TASKS TO PERFORM:
a - On the CPU0 task page, where does the description suggest doing the filtering?
b - Please resume the CPU0 task page right after its last line.

PAGE:
— START —
Page MenuHomePhabricator should have a flag to avoid CPU0
Open, NormalPublic


As discussed during a recent incident, it's probably a net win to have the RSS/RPS/XPS stuff in avoid CPU0, since so many other non-network things and overhead will land on CPU0 by default. Someone should add a new config setting for this so we can try it out experimentally! Probably the best place to do the filtering would be right at the end of get_cpu_list (after numa and HT sbling filters are done and the list is uniq'd and sorted) and just remove the literal cpu 0 from the front of the list if it's there.


Related Gerrit Patches:

Event Timeline

BBlack triaged this task as Normal priority.Oct 22 2019, 8:09 PM
BBlack created this task.
Restricted Application added a project: Operations. · View Herald TranscriptOct 22 2019, 8:09 PM
Restricted Application added a subscriber: Aklapper. · View Herald Transcript
CDanis added a subscriber: CDanis.Oct 22 2019, 8:15 PM
ema moved this task from Triage to General on the Traffic board.Mon, Oct 28, 3:57 PM

Change 551907 had a related patch set uploaded (by RLazarus; owner: RLazarus):
[operations/puppet@production] interface: Add a config option to avoid CPU 0 in RPS.
— END —
COLLECTED MATERIAL:
— START —
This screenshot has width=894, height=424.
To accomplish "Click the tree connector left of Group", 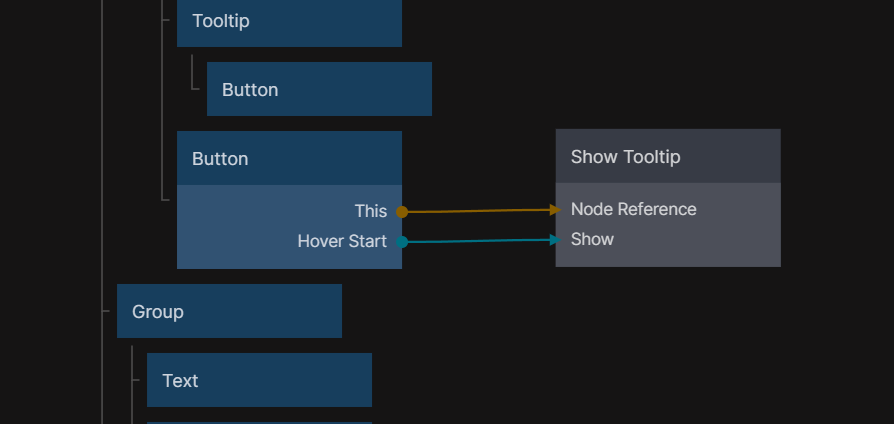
— END —
TASK-BY-TASK OUTPUTS:
a - At the end of get_cpu_list, after the NUMA and HT sibling filters are done and the list is uniq'd and sorted.

b -
So the patch above adds it to the queue distribution logic in interface-rps, but there's another piece of the puzzle here, which is setting the hardware's queue count for the interface itself, which is where a little bit of a rabbithole develops...

The first interfaces we had that even had the capability of large and configurable counts were the bnx2x devices, and originally we could only configure the count via kernel module parameter. This is why modules/interface/manifests/rps/modparams.pp exists, which sets up such a parameter (and then requires a reboot after the puppet run to really get things going).

Later, ethtool worked for settings bnx2x counts as well (with the -L parameter), and we added that near the bottom of modules/interface/manifests/rps.pp in exec { "ethtool_rss_combined_channels_${interface}": [...] (which is guarded with a read-check first, because executing a change here blips the interface link state). We kept the modparam as well so that hopefully it's set correctly on boot and the first run of the script doesn't even need to blip the interface. Our newest nodes and cards are now all bnxt_en, which is a slightly different driver. This doesn't even have a modparam, so we're relying on the ethtool execution exclusively for these (increasingly common for traffic nodes) cases.

Both of these puppet-driven mechanisms decide on the count of queues to configure by looking at the facter data under the numa key (which we pretty much created for this and related purposes), but it takes the simple approach of just sizing the array of ht-sets, so it would continue to configure an extra queue for CPU0 in the common case if we turned on the new interface-rps flag but didn't fix this side of things as well....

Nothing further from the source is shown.